[PROBLEM TO SOLVE]
Exactly the lines below from the one with "2024年7月 (198, 514)" up to and including the one with "Bildungsurlaube (482, 383)" make up the answer, with nothing else added.

--

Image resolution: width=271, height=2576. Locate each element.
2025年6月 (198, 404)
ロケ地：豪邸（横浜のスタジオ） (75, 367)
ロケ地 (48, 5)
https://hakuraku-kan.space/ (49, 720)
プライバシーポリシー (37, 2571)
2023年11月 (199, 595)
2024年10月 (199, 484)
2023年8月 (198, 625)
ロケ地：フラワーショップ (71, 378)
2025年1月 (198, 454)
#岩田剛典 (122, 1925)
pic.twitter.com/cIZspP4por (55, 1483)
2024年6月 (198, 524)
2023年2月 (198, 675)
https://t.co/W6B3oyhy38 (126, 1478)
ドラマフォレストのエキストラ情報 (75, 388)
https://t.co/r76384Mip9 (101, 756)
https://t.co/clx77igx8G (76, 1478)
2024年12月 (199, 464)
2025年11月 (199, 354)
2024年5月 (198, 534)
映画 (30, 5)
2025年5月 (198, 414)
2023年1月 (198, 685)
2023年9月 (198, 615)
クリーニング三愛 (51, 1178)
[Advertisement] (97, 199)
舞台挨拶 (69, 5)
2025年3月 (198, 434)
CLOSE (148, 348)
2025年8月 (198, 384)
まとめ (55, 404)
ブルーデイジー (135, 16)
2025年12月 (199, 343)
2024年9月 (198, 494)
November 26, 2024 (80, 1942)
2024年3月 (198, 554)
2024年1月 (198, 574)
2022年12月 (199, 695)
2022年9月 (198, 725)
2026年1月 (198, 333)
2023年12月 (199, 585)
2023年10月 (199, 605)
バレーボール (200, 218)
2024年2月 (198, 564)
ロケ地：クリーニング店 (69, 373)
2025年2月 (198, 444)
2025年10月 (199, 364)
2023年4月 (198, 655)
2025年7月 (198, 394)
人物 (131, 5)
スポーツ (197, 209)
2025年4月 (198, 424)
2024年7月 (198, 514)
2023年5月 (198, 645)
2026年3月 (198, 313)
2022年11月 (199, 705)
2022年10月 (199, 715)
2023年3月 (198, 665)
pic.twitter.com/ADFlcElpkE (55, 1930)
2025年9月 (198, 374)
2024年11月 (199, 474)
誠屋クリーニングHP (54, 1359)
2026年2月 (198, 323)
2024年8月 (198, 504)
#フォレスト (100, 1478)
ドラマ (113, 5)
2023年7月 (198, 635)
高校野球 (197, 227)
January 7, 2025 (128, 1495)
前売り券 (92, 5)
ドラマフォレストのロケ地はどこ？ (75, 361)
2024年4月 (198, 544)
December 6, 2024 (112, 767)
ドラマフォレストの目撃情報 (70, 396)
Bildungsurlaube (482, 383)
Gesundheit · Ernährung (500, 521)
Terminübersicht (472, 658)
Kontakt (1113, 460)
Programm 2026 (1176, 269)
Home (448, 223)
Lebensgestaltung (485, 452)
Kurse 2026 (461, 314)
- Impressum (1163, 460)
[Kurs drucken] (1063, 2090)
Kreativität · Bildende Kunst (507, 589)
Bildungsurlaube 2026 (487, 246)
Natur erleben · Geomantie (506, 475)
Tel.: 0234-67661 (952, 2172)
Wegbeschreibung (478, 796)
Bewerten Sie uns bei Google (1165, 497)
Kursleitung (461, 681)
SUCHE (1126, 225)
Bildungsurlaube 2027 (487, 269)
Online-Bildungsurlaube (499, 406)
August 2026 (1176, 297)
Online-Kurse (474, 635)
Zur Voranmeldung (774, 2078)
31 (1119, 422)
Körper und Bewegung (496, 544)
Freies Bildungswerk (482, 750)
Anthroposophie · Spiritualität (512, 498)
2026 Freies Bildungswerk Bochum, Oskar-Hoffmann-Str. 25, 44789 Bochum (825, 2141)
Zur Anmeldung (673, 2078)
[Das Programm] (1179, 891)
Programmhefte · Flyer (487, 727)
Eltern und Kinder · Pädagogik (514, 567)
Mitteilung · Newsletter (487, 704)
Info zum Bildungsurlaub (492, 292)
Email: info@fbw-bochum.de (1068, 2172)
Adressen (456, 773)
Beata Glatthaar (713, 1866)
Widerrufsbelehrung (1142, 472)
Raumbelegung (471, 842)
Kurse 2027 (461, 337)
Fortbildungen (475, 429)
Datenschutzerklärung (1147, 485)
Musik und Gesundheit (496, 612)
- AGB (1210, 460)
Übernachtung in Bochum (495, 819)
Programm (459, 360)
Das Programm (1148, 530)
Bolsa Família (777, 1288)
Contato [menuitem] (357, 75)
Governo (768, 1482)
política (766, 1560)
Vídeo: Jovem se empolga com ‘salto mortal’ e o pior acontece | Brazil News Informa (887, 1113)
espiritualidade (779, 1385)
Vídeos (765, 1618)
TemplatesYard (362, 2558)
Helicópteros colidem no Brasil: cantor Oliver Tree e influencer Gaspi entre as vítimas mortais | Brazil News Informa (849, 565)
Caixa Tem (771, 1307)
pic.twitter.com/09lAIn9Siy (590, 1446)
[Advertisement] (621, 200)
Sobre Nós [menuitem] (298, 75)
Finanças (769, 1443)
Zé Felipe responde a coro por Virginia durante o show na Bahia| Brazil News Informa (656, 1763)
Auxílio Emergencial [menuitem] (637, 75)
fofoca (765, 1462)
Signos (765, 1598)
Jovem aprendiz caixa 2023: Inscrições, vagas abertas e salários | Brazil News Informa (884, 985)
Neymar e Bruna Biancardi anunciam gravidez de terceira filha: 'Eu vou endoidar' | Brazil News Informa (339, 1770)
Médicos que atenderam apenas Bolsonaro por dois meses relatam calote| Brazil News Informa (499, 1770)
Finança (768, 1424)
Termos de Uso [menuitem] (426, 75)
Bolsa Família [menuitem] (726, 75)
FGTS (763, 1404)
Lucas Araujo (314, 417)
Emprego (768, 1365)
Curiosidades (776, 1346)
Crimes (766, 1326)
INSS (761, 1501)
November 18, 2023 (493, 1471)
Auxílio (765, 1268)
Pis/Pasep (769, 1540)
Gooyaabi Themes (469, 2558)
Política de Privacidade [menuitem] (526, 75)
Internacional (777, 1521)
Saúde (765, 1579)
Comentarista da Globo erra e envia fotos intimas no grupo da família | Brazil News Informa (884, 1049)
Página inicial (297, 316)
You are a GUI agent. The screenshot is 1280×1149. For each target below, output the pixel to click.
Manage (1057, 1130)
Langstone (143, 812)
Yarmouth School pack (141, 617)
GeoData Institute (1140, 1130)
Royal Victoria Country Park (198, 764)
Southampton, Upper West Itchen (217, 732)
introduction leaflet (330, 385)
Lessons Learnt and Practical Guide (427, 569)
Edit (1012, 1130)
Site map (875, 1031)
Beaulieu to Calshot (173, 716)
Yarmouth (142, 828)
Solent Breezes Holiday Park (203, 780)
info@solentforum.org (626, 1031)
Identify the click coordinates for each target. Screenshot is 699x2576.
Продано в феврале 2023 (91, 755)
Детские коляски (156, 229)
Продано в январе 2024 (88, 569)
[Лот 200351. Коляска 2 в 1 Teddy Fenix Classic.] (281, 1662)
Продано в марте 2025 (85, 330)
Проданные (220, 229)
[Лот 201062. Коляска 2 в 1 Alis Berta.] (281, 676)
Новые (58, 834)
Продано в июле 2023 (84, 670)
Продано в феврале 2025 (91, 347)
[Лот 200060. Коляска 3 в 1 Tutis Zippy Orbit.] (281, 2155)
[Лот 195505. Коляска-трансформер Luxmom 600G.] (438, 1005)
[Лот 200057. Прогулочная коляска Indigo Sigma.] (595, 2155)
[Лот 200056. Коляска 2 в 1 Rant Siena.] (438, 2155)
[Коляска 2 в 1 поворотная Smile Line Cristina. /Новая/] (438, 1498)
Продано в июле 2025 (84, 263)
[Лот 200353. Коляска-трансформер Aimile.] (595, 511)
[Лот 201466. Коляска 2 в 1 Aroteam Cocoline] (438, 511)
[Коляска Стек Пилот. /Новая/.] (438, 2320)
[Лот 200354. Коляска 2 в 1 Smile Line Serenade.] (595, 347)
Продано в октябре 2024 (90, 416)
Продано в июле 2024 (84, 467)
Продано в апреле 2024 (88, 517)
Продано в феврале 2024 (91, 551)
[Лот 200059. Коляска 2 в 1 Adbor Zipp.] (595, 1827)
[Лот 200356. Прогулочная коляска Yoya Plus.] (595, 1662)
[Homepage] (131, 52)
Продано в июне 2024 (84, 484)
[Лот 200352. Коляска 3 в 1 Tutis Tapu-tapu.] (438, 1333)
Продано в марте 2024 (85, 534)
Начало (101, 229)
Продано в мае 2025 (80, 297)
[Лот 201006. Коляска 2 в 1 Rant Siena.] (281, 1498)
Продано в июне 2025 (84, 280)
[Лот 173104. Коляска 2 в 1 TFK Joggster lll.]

--

[THE ANSWER]
2024年7月 (198, 514)
2023年5月 (198, 645)
2026年3月 (198, 313)
2022年11月 (199, 705)
2022年10月 (199, 715)
2023年3月 (198, 665)
pic.twitter.com/ADFlcElpkE (55, 1930)
2025年9月 (198, 374)
2024年11月 (199, 474)
誠屋クリーニングHP (54, 1359)
2026年2月 (198, 323)
2024年8月 (198, 504)
#フォレスト (100, 1478)
ドラマ (113, 5)
2023年7月 (198, 635)
高校野球 (197, 227)
January 7, 2025 (128, 1495)
前売り券 (92, 5)
ドラマフォレストのロケ地はどこ？ (75, 361)
2024年4月 (198, 544)
December 6, 2024 (112, 767)
ドラマフォレストの目撃情報 (70, 396)
Bildungsurlaube (482, 383)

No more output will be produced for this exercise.